Fifth, and I am now clearly peering into, or at least hypothesizing, about Ms. Lopez’ mind, her behavior might have been motivated by an unconscious sense of guilt.

Ms. Lopez had, in terms of the overt nature of their employment contract, a fantastic deal. When she’d first started working, the 30 hours per week he paid her rarely required the full 20 hours of work.

Perhaps she felt guilty at exploiting him, even unconsciously, all those years?

Interestingly, when he reduced her hours from 30 to 20 per week, at around the two-year mark, they had no difficulty. But this might also explain the unconscious guilt theory. That level of reduction reduced Ms. Lopez’ guilt.

However, the more recent negotiation, reducing hours from 20 to 10, could still have left Ms. Lopez feeling, albeit unconsciously, guilty at the level of her compensation. She asked for a salary nearly double the market rate for admin assistants, still had a reserved, underground parking space, and could expect handsome bonuses at years’ end.

Like any theory of an unconscious motivation, particularly in a party not in the consulting room, it remains just that—a theory, a hypothesis, a possibility.

I consider it plausible.

Only Ms. Lopez herself can or will figure that out some day.

The final thing which left both Dr. Doe and me puzzled was the degree of anger demonstrated by Ms. Lopez. She was well aware that the timing of her departure would unsettle, if not outright frighten, Dr. Doe. A highly sensitive man, the episode upset Dr. Doe sufficiently to keep him up at night, ruminate about what occurred, and make an appointment to consult me.

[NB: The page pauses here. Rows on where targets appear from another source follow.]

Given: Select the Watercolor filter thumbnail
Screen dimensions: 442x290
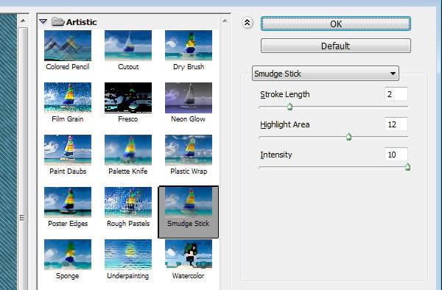Looking at the screenshot, I should pos(189,255).

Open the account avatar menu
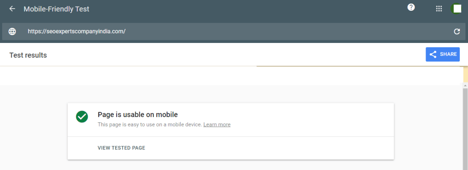point(457,9)
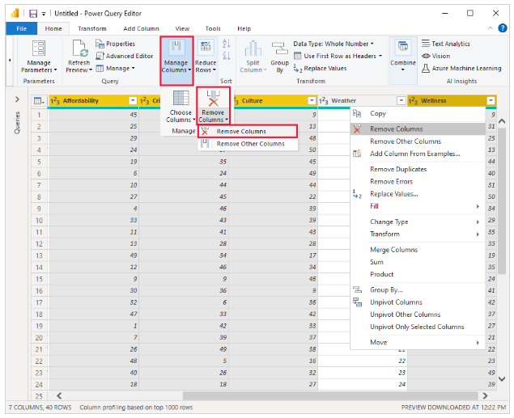Viewport: 514px width, 418px height.
Task: Open the Weather column filter dropdown
Action: coord(401,101)
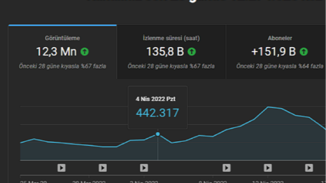Click green up arrow beside 135,8 B
The height and width of the screenshot is (183, 326).
[192, 52]
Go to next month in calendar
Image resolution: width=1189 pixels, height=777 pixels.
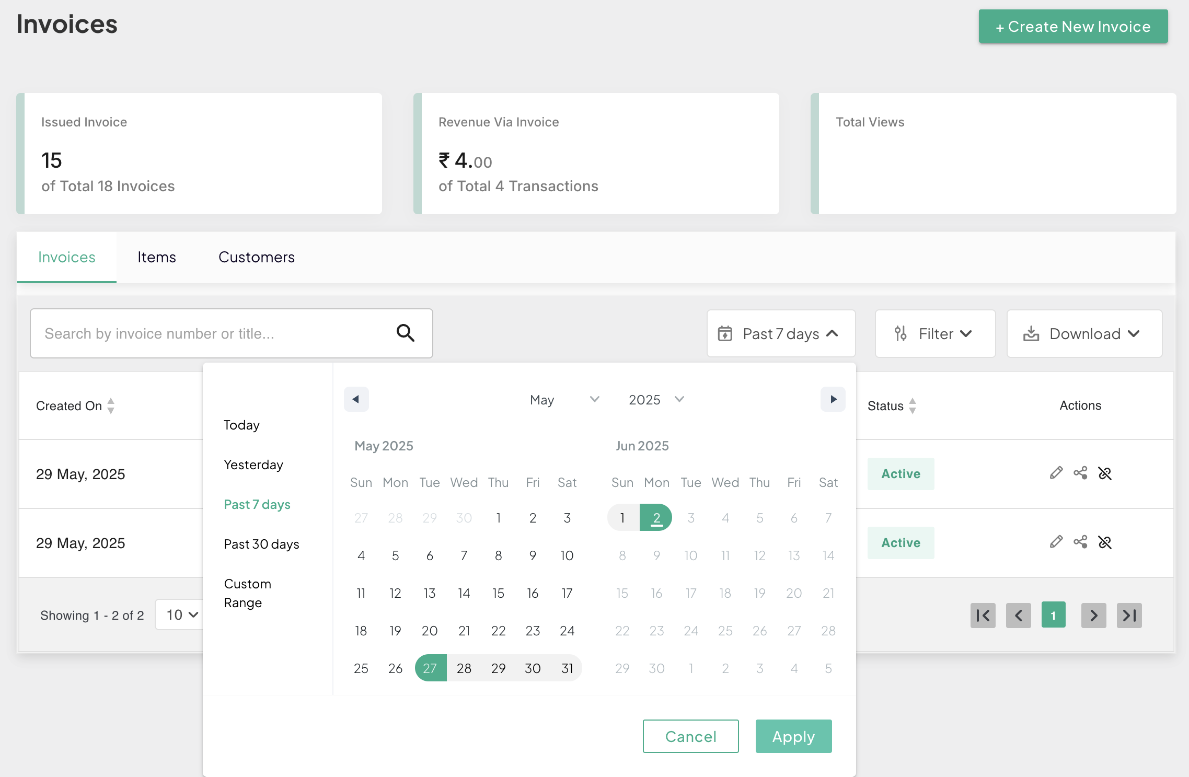coord(833,399)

Also significant was the potential self-destructive nature of the act for Ms. Lopez herself. If she were to apply for another admin assistant position in the Covina area where Dr. Doe practices, the going rate would be around $20 per hour. She’d be taking an almost 75 percent pay cut! Also, she could hardly expect a letter of reference, or even a friendly phone call, from Dr. Doe to a future employer. This fact supports the various hypotheses of pent-up rage, envy and jealousy, or thwarted entitlement as motivating Ms. Lopez’ behaviors.

As I bring this unusually lengthy posting to a close, I emphasize the always-incomplete nature of psychoanalytic work. Also, intellectual knowledge of an unconscious pattern alone has an extremely limited effect on change.

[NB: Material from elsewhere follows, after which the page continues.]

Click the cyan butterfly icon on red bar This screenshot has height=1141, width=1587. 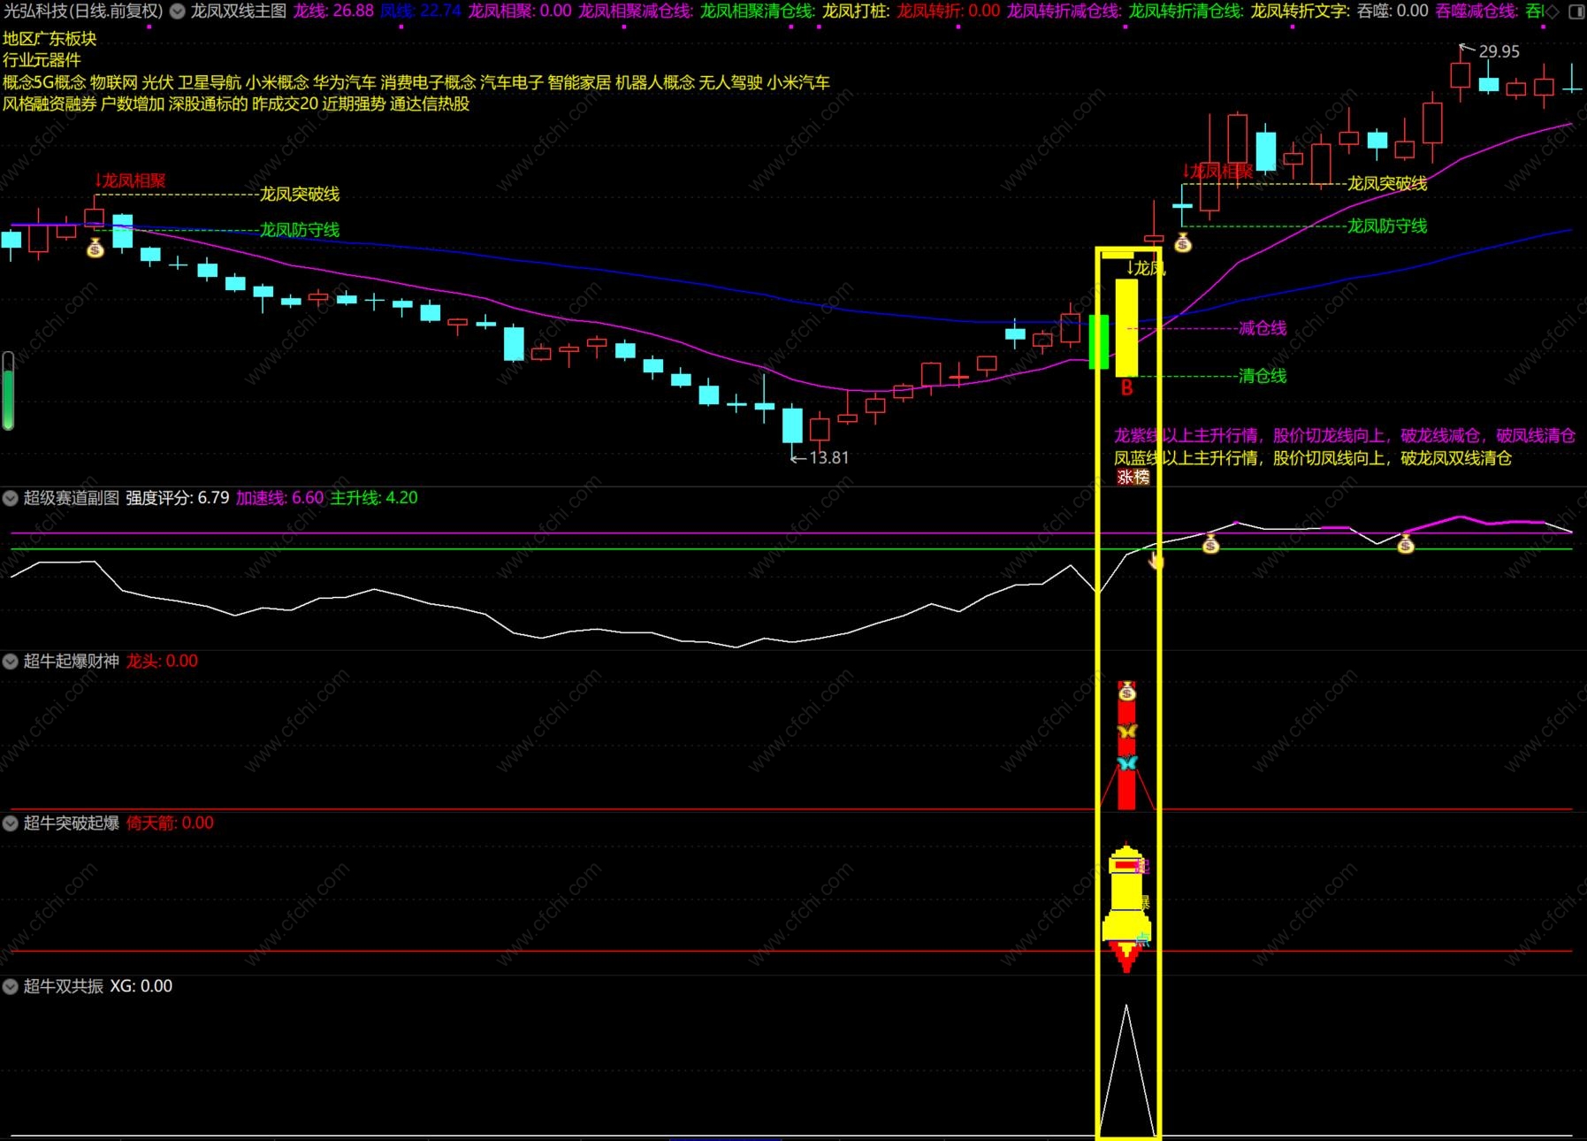point(1126,762)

Reflecting on our four sessions, I believe the insight into Dr. Doe’s overly generous pattern—one intending to make up for the loss of love he experienced early in his life—was the most growth-enhancing theme for him.

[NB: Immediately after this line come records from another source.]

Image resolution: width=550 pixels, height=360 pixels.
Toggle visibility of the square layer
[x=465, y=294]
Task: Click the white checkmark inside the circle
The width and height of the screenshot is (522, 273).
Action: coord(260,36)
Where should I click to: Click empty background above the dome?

Ms. Lopez was never my patient, and the hypotheses about her are only guesses and only relevant in terms of helping Dr. Doe.

Hopefully, Dr. Doe will reflect on how he may be more aggressive than he realizes, will consider the possibility of racism in his attitudes, and will be more aware of how his lifestyle could elicit envy and/or jealousy in others.

Most importantly, I hope he ceases, or at least reduces, this cyclic pattern of over-giving, followed by expecting love and admiration, followed by increasing annoyance. Here, Dr. Doe risks enabling many others, including friends and relatives. He left clearly aware of the pattern, even pained by it. I expect he’ll be back because four sessions barely broke the surface on this well-worn if rather common pattern.